Given task.
Echo the lines below, starting with the line with "Click the hockey stick emoji" and going on through the line with "coord(1006,588)", and reproduce nothing else.
####################
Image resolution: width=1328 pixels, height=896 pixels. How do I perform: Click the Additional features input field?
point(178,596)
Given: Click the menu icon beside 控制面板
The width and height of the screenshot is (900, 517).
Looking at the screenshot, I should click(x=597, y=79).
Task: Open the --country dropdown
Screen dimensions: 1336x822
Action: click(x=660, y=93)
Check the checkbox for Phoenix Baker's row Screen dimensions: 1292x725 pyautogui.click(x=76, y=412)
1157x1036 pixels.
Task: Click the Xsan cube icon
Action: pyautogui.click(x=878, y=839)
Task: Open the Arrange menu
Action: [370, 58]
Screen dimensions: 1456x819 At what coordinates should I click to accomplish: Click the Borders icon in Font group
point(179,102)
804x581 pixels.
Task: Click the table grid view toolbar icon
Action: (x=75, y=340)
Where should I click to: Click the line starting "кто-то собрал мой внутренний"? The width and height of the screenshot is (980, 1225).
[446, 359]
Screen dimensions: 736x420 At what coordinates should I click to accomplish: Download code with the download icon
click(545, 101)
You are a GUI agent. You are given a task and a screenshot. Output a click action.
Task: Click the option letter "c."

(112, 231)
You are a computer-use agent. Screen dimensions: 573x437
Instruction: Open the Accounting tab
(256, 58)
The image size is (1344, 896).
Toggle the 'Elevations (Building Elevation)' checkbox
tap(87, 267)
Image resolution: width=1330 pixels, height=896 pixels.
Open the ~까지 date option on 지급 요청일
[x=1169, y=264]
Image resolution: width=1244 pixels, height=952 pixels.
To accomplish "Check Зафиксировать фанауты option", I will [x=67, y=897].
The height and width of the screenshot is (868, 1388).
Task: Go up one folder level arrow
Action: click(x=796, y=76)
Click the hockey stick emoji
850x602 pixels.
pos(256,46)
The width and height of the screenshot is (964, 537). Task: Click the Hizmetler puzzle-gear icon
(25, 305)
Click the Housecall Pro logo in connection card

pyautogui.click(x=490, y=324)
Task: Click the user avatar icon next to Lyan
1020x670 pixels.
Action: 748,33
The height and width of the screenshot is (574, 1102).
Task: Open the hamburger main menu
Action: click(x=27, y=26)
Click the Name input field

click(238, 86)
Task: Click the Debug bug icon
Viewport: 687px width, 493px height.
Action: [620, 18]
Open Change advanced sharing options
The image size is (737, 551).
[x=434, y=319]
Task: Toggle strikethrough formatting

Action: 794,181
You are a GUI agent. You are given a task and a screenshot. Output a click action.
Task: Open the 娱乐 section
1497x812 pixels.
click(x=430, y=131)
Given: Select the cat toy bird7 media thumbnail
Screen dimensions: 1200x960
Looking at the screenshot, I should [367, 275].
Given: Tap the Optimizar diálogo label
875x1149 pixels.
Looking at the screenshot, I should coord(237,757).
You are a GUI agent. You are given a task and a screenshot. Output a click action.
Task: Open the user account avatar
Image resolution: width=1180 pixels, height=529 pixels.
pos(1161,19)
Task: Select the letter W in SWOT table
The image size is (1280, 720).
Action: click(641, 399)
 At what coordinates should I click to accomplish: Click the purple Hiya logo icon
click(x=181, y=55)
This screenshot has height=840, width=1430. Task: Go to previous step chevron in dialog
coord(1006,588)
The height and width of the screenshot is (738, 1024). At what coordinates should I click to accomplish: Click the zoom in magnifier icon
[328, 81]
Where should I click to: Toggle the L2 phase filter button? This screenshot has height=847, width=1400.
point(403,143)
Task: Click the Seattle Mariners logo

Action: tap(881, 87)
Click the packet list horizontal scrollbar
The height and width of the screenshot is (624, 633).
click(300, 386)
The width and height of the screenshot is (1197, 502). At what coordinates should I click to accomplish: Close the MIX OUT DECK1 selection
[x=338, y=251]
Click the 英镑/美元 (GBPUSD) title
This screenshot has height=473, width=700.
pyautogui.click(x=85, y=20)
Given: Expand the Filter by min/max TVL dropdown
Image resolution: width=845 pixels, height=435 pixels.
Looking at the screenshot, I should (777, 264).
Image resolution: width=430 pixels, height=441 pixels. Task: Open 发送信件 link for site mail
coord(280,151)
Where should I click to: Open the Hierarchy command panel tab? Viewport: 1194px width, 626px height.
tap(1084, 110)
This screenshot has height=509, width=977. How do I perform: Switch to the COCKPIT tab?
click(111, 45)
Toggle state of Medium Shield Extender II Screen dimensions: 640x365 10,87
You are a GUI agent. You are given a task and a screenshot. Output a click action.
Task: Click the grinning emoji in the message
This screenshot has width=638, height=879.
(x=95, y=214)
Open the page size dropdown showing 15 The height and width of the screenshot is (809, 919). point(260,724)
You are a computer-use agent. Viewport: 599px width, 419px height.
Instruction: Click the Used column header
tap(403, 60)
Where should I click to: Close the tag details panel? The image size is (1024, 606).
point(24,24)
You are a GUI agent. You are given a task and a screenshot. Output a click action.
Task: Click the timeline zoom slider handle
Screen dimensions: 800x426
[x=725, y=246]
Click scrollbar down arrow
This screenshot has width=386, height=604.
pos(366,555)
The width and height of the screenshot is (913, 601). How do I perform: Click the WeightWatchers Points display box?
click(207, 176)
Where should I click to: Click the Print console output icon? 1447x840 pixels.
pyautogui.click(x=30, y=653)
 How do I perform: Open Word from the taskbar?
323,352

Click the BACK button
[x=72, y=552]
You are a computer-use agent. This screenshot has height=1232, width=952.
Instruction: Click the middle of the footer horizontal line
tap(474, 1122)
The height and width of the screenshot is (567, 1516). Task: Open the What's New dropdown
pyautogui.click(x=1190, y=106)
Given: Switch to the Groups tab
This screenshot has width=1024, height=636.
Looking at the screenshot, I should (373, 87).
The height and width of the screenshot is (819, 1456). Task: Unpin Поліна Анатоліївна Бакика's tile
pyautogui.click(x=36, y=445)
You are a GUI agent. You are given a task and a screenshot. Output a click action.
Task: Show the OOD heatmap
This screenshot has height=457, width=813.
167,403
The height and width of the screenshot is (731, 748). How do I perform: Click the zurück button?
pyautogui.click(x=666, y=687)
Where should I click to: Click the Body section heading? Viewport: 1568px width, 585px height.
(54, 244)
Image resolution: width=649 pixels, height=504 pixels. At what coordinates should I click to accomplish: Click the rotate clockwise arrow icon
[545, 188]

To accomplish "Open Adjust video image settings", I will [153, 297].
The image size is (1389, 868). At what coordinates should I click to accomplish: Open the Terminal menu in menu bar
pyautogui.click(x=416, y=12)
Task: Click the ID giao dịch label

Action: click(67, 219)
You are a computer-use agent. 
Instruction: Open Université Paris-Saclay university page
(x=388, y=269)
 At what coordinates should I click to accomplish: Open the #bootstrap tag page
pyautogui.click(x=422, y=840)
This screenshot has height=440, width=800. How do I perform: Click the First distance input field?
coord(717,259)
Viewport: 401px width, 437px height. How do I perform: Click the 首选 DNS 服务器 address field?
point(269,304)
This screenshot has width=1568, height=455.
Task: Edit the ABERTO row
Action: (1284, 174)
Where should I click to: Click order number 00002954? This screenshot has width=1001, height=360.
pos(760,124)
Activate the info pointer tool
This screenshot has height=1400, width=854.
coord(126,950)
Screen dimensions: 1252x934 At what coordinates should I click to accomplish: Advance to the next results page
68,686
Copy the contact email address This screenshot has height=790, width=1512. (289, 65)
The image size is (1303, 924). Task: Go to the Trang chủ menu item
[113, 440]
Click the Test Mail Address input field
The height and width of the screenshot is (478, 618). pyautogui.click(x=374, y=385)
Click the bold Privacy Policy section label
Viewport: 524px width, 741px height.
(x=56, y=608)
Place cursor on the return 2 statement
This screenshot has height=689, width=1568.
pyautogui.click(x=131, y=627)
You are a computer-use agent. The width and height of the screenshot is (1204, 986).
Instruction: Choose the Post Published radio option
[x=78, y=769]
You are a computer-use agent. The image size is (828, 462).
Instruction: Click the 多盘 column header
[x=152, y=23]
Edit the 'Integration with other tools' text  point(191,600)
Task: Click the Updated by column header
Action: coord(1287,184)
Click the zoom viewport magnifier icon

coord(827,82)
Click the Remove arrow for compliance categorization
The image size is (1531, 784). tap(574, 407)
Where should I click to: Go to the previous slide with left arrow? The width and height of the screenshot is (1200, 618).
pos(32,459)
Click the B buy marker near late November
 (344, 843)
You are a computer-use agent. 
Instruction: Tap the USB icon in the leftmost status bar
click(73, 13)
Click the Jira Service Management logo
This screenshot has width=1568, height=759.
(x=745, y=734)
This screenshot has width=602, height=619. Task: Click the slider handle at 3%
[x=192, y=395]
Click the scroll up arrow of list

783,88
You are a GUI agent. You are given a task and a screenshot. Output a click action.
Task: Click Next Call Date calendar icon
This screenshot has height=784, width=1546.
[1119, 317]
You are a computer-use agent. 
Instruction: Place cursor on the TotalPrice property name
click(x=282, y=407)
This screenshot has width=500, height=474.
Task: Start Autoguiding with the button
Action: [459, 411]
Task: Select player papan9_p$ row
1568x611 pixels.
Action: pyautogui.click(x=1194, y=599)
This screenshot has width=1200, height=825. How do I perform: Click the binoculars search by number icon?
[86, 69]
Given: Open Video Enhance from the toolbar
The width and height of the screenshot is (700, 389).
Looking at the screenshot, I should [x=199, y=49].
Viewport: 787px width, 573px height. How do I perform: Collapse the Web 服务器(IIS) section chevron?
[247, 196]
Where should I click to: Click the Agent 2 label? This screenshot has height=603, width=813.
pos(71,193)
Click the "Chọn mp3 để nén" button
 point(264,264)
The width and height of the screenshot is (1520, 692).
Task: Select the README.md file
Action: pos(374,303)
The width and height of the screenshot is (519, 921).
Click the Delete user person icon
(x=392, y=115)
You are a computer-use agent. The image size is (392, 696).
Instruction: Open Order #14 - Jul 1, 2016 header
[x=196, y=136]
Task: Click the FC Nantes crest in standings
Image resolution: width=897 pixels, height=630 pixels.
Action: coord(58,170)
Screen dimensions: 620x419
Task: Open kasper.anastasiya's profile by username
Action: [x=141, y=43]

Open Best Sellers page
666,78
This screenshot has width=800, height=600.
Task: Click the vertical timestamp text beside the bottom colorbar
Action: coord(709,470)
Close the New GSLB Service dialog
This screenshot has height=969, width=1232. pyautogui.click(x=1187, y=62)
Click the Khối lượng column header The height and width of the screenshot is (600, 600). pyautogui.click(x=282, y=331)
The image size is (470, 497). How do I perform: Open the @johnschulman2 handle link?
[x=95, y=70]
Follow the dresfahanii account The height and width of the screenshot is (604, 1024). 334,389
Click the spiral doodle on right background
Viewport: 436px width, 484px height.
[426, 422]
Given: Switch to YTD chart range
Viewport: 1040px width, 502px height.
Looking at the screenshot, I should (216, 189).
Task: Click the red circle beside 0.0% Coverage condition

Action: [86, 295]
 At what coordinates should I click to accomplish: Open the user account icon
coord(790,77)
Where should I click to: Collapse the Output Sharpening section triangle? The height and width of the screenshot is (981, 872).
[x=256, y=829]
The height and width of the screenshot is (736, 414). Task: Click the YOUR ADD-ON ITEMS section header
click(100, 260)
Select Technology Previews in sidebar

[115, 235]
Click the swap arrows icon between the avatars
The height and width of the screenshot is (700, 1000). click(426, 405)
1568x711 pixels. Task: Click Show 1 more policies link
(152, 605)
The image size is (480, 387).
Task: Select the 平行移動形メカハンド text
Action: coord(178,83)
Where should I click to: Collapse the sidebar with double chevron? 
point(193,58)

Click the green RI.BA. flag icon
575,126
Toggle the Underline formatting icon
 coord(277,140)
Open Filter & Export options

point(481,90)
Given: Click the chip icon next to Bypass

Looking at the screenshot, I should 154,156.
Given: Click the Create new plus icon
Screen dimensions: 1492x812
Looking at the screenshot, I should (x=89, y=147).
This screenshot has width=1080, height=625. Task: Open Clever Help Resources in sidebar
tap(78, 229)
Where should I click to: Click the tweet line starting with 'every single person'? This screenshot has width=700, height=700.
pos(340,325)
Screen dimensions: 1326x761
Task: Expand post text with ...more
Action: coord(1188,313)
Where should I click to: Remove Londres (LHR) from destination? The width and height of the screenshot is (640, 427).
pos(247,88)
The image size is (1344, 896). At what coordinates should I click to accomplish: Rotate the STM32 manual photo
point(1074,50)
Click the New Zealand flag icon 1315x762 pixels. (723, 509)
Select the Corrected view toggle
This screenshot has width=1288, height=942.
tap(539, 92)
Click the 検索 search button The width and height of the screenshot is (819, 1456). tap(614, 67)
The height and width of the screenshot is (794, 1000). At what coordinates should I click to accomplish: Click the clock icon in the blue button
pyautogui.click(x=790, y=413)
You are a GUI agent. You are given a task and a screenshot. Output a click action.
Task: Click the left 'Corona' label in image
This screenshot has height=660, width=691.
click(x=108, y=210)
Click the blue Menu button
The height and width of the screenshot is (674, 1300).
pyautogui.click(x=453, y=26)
####################
Correct result.
Click the hockey stick emoji
850x602 pixels.
pos(256,46)
The width and height of the screenshot is (964, 537). Task: Click the Hizmetler puzzle-gear icon
(25, 305)
Click the Housecall Pro logo in connection card

pyautogui.click(x=490, y=324)
Task: Click the user avatar icon next to Lyan
1020x670 pixels.
Action: 748,33
The height and width of the screenshot is (574, 1102).
Task: Open the hamburger main menu
Action: click(x=27, y=26)
Click the Name input field

click(238, 86)
Task: Click the Debug bug icon
Viewport: 687px width, 493px height.
Action: [620, 18]
Open Change advanced sharing options
The image size is (737, 551).
[x=434, y=319]
Task: Toggle strikethrough formatting

Action: 794,181
You are a GUI agent. You are given a task and a screenshot. Output a click action.
Task: Open the 娱乐 section
1497x812 pixels.
click(x=430, y=131)
Given: Select the cat toy bird7 media thumbnail
Screen dimensions: 1200x960
Looking at the screenshot, I should [367, 275].
Given: Tap the Optimizar diálogo label
875x1149 pixels.
Looking at the screenshot, I should coord(237,757).
You are a GUI agent. You are given a task and a screenshot. Output a click action.
Task: Open the user account avatar
Image resolution: width=1180 pixels, height=529 pixels.
pos(1161,19)
Task: Select the letter W in SWOT table
The image size is (1280, 720).
Action: click(641, 399)
 At what coordinates should I click to accomplish: Click the purple Hiya logo icon
click(x=181, y=55)
This screenshot has height=840, width=1430. Task: Go to previous step chevron in dialog
coord(1006,588)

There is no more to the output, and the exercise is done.